**About this exercise**
Search the records for the string "agent" and copy every line where it turns up.

**Data in this exercise**
--- START ---
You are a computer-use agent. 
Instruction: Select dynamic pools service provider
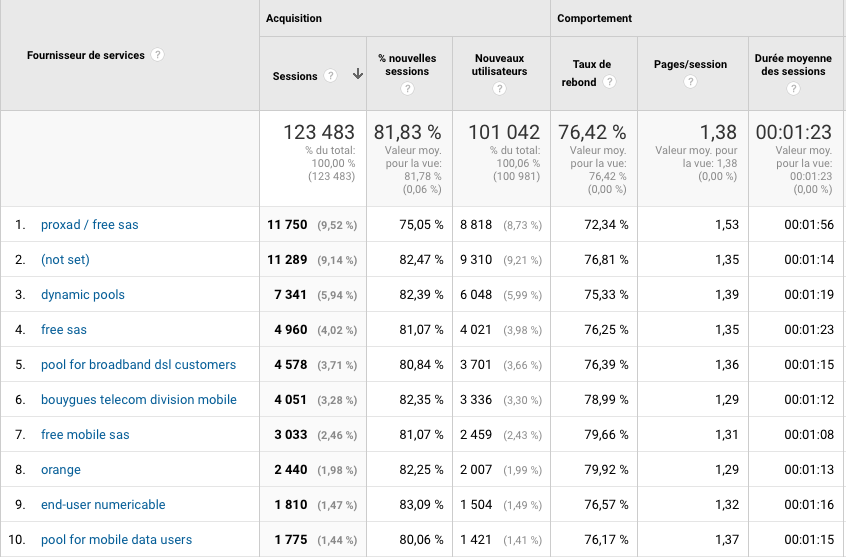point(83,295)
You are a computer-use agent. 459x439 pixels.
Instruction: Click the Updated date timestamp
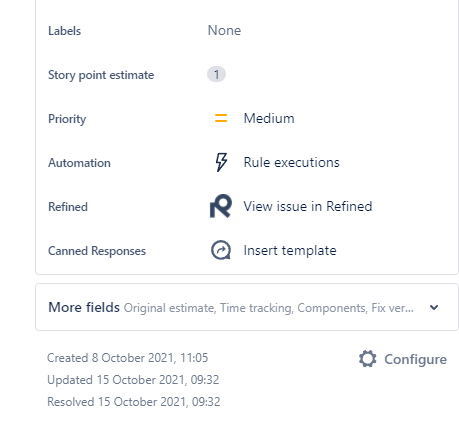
--- END ---
--- START ---
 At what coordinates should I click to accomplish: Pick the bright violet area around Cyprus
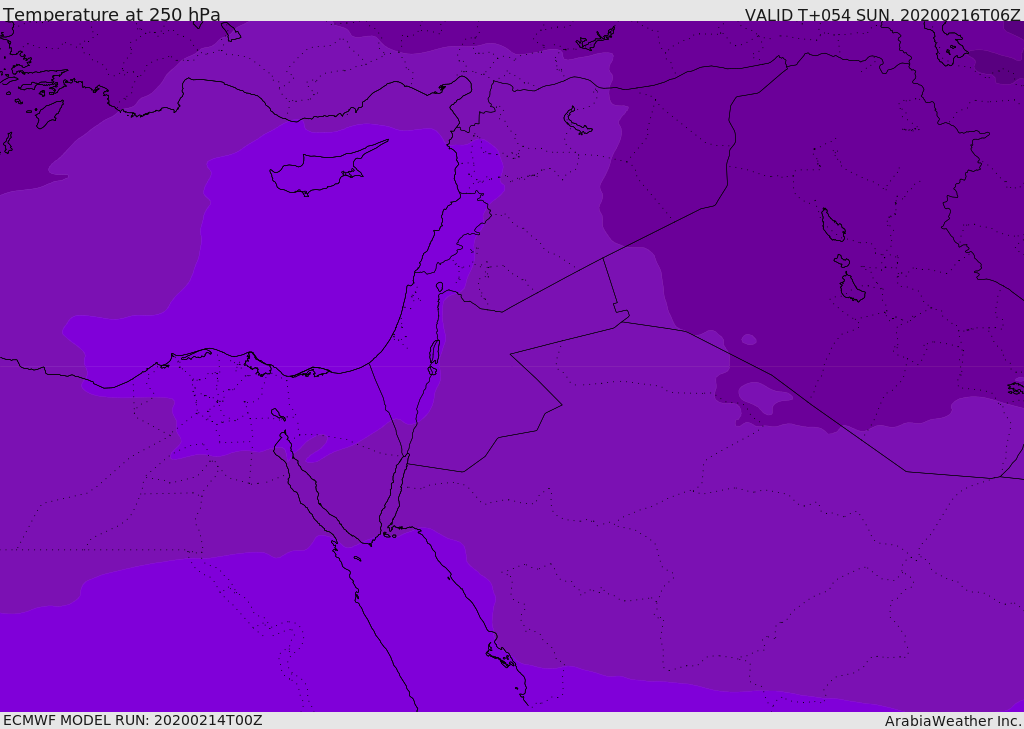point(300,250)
--- END ---
--- START ---
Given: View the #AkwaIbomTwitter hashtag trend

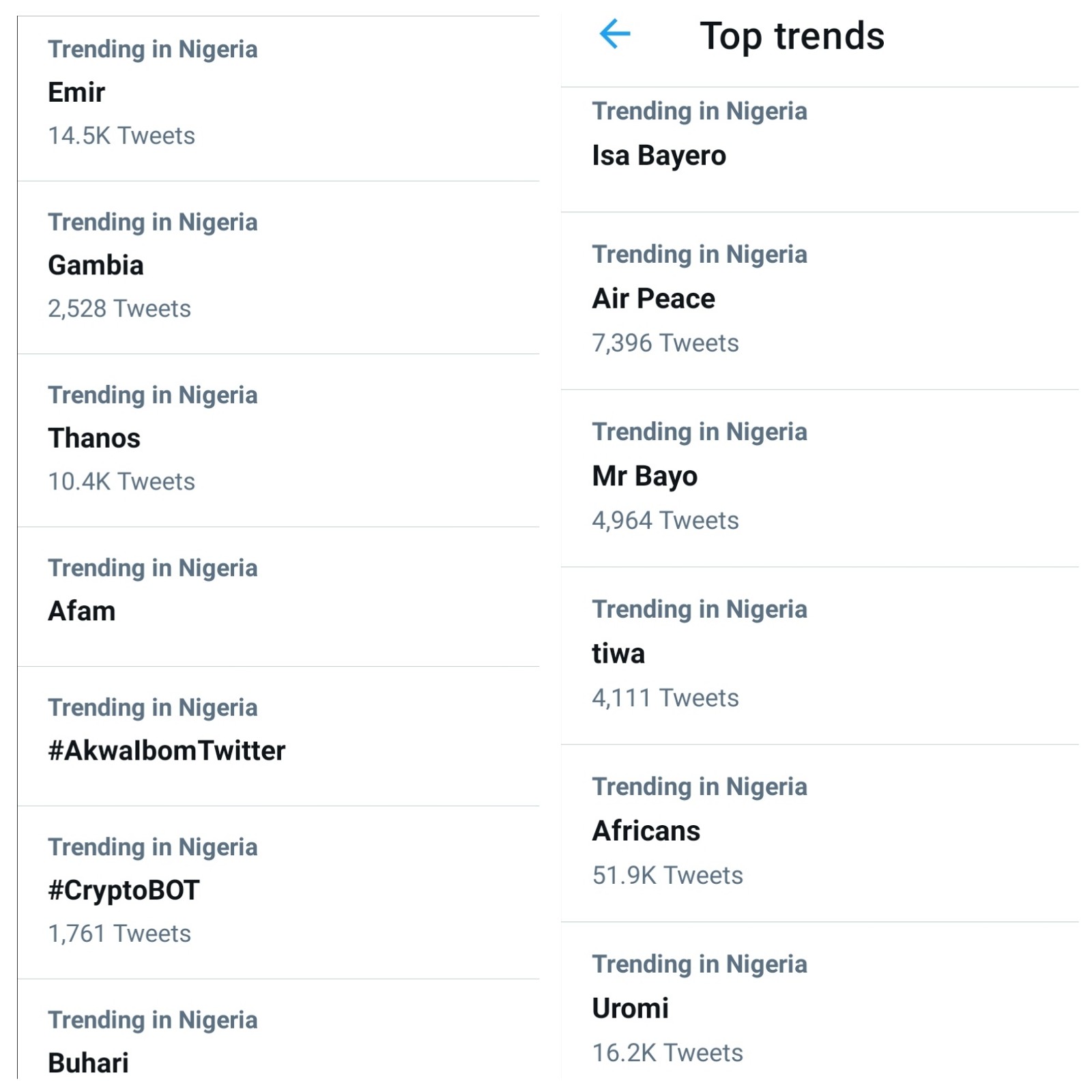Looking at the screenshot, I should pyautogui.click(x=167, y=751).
--- END ---
**Output for this task**
You are a computer-use agent. 
You are a computer-use agent. 459x439 pixels.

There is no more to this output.